__Problem statement__: Would you repeat exactly the part of the listing below that runs from the line containing "Open the Профили" down to the line containing "Instruction: Open the hamburger All menu icon", inclusive, and nothing else?

Stored data START

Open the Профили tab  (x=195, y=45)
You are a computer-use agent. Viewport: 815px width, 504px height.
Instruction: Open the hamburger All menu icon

Stored data END
Stored data START

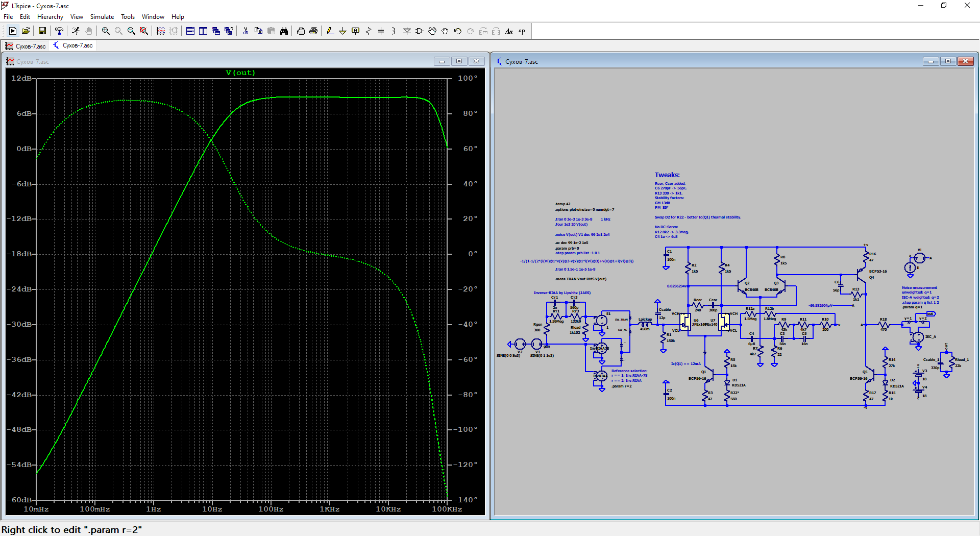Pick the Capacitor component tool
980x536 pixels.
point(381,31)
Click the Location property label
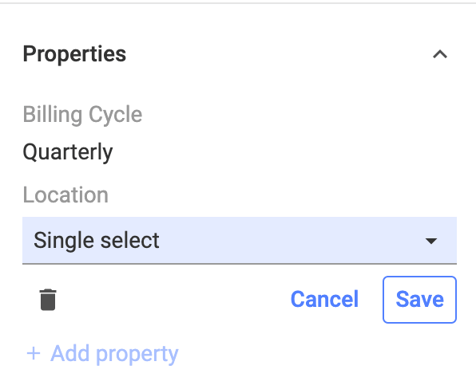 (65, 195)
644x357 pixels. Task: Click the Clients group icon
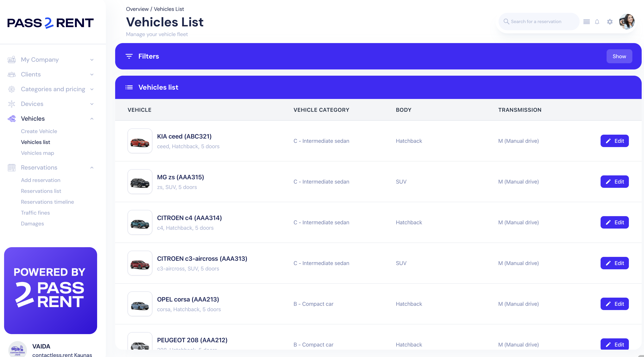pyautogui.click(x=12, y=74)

Stored data END

__Task result__:
Open the Профили tab  (x=195, y=45)
You are a computer-use agent. Viewport: 815px width, 504px height.
Instruction: Open the hamburger All menu icon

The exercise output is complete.